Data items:
* * *

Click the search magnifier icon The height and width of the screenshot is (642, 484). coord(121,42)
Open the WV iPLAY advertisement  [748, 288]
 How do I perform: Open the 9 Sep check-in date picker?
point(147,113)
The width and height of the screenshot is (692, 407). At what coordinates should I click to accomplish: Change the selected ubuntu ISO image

* * *

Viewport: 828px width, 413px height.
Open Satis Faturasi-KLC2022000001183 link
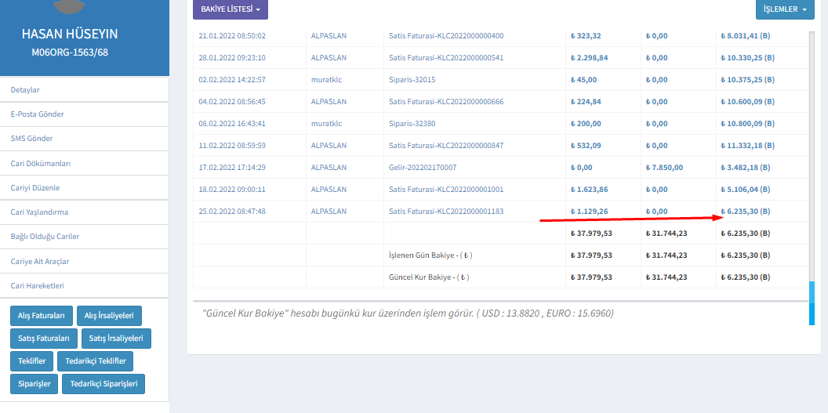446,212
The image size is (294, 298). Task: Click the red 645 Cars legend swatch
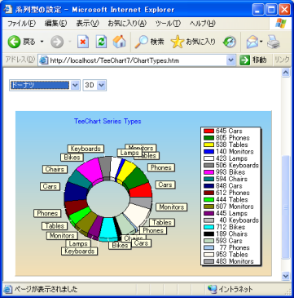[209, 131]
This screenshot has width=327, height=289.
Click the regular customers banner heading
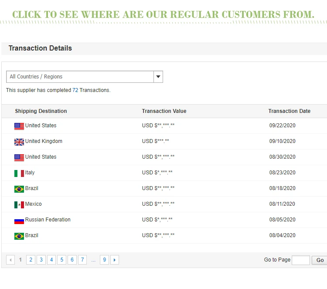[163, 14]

* * *

Which of the lines above contain the word "screenshot"? Copy out each of them.

Click the search magnifier icon The height and width of the screenshot is (642, 484). coord(121,42)
The width and height of the screenshot is (692, 407). At what coordinates should I click to accomplish: Change the selected ubuntu ISO image
This screenshot has width=327, height=289.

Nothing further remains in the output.